Guide
Veck.io Keybinds Guide
A good keybind layout disappears while you play. If you still have to think about the key before the action, the layout is costing you time in the exact moments where Veck.io punishes hesitation.
Current baseline layout
The current reference on veck.app uses LMB for shoot, RMB and E for aim, R for reload, C and LeftShift for crouch, Tab for leaderboard, M for weapon swap, and V for inspect. That is enough to play comfortably without turning the keyboard into a memory test.
Protect the actions you cannot afford to miss
- Movement must stay instinctive and conflict-free.
- Shoot, aim, and reload should never require a finger shuffle you only remember in calm moments.
- Crouch should feel reachable during real pressure, not just in a settings screen.
When duplicate binds help
Duplicate binds are useful only when they solve a real problem. If a second bind protects a high-pressure action such as aim or crouch and you actually use it, keep it.

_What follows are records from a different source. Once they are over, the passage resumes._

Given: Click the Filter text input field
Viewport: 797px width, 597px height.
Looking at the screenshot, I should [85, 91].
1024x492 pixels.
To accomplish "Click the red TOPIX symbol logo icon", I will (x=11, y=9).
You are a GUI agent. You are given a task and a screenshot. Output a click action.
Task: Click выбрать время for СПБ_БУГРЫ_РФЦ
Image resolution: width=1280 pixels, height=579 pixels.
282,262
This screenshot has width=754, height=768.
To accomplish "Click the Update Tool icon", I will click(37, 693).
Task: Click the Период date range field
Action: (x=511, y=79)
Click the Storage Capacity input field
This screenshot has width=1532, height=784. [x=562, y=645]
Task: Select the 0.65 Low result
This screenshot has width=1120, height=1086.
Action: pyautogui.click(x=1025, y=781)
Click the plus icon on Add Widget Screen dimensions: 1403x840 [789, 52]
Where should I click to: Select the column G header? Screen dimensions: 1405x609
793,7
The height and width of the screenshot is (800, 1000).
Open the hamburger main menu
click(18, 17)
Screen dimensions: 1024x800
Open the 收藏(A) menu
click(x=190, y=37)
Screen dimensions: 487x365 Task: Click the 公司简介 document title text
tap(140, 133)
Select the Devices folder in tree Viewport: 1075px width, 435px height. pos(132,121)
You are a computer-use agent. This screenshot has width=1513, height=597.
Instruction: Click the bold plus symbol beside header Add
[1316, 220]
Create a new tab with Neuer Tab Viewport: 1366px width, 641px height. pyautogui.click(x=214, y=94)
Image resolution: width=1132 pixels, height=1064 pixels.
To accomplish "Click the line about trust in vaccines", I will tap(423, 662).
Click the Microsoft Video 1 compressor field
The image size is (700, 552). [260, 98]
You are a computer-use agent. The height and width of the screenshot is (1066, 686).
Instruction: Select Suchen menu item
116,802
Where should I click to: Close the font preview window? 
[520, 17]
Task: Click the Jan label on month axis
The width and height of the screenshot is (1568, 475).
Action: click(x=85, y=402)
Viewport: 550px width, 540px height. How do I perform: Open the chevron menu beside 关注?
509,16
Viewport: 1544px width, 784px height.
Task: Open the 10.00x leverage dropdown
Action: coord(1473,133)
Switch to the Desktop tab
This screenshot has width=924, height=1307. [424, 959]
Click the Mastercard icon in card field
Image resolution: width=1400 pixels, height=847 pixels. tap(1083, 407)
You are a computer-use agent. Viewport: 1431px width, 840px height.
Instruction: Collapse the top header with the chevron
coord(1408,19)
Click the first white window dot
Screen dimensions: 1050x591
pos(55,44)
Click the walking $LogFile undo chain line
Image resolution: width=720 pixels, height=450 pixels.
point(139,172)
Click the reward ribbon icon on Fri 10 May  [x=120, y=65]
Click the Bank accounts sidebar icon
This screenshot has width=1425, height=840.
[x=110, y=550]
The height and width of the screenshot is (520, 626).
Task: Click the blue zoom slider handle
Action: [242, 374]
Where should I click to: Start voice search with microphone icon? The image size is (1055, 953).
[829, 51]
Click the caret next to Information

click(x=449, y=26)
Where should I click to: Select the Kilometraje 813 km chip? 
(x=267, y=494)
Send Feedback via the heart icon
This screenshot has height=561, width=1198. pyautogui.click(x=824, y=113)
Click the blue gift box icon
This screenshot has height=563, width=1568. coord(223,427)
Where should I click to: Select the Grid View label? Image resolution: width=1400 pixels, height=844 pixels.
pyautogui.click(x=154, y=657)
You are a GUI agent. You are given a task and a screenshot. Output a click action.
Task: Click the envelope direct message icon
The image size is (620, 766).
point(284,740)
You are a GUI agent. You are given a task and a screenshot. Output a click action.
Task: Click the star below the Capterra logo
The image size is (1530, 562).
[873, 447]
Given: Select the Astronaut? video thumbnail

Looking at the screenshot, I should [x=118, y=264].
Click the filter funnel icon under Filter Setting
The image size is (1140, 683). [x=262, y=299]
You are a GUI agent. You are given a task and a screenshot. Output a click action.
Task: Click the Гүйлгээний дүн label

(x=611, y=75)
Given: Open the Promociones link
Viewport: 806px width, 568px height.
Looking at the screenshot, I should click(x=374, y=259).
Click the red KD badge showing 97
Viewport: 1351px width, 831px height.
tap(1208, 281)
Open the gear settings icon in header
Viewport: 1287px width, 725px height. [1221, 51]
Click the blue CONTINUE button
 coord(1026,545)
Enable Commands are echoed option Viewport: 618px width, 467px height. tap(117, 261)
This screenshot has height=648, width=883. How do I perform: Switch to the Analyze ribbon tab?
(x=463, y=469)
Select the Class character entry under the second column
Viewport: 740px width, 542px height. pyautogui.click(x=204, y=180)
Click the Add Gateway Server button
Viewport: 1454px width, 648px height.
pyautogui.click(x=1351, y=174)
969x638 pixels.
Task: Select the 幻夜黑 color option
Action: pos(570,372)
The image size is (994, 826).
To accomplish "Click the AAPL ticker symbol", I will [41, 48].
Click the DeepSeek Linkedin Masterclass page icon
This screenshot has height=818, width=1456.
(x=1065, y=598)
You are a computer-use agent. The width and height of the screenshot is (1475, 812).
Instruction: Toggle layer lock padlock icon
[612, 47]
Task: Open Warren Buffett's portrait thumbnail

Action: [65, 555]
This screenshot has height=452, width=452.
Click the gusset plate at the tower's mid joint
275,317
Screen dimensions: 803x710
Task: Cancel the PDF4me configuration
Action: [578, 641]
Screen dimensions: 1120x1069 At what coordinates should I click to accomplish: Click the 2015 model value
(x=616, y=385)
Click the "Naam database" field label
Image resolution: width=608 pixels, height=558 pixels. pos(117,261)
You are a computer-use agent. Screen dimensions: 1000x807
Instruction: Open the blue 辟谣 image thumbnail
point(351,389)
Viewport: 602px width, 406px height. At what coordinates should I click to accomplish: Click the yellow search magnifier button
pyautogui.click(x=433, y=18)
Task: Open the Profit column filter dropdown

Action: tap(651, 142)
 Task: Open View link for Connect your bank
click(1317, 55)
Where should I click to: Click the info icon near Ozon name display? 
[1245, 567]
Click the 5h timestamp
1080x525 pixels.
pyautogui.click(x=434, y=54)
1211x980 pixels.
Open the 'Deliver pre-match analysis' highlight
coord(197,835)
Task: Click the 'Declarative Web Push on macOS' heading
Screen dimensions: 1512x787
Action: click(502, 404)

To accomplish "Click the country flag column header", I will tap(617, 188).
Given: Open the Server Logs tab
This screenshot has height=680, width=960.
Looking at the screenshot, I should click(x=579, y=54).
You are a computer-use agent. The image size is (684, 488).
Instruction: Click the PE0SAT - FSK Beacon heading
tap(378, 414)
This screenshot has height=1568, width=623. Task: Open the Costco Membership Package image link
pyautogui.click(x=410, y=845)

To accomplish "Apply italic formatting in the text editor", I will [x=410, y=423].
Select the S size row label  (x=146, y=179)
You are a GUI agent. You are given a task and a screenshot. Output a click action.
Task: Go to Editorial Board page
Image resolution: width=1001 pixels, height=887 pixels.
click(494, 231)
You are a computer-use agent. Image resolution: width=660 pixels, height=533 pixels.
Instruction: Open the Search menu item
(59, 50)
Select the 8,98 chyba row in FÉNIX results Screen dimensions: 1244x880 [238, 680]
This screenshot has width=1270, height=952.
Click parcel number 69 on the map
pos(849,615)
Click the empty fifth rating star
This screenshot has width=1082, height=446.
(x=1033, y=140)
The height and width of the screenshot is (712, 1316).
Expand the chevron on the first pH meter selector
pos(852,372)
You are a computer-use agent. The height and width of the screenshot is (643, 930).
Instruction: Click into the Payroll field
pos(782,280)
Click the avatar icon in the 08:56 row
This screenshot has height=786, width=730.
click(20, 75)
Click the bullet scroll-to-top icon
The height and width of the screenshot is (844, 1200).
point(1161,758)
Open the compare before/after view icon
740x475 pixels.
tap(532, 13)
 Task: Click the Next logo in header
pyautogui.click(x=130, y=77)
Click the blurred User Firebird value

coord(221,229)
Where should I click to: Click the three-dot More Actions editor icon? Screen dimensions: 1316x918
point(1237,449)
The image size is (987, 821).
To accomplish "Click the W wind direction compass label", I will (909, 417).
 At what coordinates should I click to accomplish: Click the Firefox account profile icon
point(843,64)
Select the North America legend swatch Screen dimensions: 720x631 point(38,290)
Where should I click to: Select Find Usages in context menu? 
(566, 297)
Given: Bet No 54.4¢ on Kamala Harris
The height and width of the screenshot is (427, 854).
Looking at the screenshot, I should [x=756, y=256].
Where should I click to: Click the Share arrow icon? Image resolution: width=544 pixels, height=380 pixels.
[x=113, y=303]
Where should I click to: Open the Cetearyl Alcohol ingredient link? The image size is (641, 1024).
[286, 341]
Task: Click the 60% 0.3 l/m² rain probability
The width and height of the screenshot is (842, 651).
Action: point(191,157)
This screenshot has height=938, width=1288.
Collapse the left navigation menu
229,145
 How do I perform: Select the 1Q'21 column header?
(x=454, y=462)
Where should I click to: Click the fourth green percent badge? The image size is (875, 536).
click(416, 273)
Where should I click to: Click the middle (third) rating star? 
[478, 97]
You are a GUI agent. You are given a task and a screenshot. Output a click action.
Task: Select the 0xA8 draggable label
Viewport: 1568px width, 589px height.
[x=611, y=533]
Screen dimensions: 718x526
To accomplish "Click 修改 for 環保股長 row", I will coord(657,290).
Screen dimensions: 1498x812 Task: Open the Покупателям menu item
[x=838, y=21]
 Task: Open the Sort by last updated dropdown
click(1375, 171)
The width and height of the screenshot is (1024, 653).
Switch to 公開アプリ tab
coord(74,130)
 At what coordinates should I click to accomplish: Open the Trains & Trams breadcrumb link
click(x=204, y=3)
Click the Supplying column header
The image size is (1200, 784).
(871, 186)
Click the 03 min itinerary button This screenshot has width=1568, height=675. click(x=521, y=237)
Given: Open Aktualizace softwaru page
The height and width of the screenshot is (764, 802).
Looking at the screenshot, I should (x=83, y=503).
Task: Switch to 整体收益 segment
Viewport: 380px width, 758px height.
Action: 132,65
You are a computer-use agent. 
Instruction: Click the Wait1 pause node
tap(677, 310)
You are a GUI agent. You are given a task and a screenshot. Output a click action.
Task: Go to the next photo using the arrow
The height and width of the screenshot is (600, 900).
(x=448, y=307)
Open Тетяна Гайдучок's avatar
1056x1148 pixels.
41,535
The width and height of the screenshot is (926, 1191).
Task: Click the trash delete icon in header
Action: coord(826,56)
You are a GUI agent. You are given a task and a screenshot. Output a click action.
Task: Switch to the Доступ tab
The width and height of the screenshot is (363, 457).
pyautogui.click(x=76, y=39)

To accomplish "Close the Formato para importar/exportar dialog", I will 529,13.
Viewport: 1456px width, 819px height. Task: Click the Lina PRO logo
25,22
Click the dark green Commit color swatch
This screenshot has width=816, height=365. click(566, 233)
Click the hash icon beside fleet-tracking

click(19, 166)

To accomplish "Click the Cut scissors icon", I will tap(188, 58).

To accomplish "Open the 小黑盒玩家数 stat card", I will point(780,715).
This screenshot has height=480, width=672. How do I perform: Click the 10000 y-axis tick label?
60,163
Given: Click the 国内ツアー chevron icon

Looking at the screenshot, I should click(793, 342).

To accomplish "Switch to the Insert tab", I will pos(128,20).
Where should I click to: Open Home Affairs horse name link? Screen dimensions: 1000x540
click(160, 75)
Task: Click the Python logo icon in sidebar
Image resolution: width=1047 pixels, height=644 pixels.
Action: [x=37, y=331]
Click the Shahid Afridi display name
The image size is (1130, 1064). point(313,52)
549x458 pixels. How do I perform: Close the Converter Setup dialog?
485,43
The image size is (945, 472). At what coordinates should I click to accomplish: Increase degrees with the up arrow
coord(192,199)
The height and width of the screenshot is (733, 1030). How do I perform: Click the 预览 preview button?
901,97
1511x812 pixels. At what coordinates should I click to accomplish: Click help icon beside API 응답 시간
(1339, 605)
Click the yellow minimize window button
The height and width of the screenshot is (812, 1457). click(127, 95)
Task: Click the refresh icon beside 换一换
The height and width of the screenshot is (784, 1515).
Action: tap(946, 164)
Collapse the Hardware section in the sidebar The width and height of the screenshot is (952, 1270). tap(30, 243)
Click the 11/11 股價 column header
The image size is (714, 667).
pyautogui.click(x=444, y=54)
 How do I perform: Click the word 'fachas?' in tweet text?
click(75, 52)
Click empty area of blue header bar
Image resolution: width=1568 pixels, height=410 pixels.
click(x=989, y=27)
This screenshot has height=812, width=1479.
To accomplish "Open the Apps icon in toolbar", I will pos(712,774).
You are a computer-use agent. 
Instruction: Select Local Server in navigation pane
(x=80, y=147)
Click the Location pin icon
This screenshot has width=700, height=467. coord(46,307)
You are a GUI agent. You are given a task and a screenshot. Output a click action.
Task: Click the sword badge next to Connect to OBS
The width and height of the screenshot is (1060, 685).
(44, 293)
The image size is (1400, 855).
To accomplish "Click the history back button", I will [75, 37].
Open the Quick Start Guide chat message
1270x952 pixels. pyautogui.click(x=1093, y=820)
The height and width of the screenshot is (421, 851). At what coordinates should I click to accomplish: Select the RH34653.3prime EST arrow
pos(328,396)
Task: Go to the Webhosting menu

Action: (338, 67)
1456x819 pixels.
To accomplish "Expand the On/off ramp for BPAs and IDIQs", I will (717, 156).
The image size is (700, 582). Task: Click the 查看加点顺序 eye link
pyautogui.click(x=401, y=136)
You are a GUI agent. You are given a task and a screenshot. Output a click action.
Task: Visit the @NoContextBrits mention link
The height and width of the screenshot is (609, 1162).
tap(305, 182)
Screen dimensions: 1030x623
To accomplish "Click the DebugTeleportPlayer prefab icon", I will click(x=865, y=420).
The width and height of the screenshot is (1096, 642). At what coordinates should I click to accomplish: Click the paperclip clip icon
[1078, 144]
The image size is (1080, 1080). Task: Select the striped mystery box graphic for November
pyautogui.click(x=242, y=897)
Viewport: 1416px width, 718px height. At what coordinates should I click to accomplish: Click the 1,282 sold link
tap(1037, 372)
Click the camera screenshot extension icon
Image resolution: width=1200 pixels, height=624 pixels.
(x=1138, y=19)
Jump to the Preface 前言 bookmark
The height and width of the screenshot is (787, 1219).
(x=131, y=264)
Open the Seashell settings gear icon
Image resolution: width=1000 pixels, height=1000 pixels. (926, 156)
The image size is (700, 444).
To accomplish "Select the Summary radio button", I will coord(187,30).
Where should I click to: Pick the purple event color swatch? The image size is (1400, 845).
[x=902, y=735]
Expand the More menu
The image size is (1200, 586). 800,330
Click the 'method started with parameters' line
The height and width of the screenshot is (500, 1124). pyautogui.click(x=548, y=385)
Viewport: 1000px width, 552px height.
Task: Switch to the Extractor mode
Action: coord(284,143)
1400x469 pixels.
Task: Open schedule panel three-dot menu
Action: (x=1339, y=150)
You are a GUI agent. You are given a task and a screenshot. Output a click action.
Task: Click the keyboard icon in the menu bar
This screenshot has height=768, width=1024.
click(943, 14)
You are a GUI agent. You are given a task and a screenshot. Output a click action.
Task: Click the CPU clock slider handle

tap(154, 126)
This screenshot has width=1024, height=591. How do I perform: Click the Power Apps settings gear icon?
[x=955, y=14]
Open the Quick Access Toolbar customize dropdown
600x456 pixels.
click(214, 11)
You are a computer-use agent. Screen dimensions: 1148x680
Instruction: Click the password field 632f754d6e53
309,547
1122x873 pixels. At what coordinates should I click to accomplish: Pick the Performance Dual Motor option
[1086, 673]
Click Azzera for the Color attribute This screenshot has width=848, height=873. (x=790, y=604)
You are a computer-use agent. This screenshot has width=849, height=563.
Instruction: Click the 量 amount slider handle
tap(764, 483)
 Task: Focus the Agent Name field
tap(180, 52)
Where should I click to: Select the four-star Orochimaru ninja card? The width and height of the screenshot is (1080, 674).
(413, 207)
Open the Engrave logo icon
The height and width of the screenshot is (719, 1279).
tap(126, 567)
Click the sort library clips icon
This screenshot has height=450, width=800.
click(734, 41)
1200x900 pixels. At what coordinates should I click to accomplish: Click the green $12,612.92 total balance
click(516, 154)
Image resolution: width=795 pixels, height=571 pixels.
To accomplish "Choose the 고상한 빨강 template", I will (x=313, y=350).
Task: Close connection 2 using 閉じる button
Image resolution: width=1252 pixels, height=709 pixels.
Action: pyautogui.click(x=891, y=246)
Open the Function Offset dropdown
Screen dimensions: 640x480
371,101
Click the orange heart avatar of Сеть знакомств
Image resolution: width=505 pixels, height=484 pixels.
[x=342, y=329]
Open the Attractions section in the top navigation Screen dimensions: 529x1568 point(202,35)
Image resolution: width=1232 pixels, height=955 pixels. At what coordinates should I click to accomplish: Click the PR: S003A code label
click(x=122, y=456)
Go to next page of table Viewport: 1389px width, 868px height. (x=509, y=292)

If it only exists because the layout looked smart in a screenshot, it is probably clutter.
When duplicate binds make things worse
- You hesitate between two keys for the same action.
- You trigger the wrong action because neighboring keys are overloaded.
- Your layout makes sense on paper but collapses when moving, aiming, and reloading together.
Only change a keybind for a repeatable reason
Do not change binds because one clip made another layout look faster. Change a bind only if you repeatedly miss the same action in real matches. If the mistake is inconsistent, the problem may be panic or positioning rather than the bind itself.
Keep layout changes isolated
Do not change keybinds, sensitivity, and crosshair on the same day. If you move too many variables at once, you will not know what actually improved or what made things worse.